Supporting Deaf & DeafBlind Survivors
Deaf people are 1.5-5 times more likely than hearing people to experience domestic and sexual violence. Despite being at greater risk, they face significant barriers to accessing victim services. Many mainstream hearing programs want to serve Deaf survivors, but are often unaware of the unique experiences and cultural values of Deaf survivors and are not prepared to provide sign language interpretation.
The Vera Institute of Justice brought together some of the country’s leading experts in supporting Deaf and DeafBlind survivors to answer the field’s most pressing questions about how to support survivors from these communities and best practices for finding and working with qualified interpreters. We created a series of videos about Deaf and DeafBlind culture, best practices for working with Deaf and DeafBlind survivors, and how to find qualified interpreters. There is also a panel discussion highlighting key factors that contributed to a successful partnership between a hearing and Deaf organization.

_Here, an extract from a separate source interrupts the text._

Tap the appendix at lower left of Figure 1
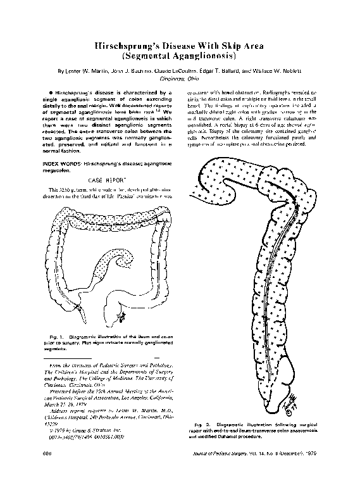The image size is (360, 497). [x=80, y=310]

This video series features five leaders in the Deaf and DeafBlind communities: Roberta Eaton and Najma Johnson with DAWN, Liam Esposito and Amber Hodson with DeafHope, and Raylene Lotz with the Vera Institute of Justice. The videos were filmed in American Sign Language and created by a Deaf video producer, Elizabeth Sorkin.
To make them more accessible for a hearing audience, voice over audio was added. Closed captions are also available.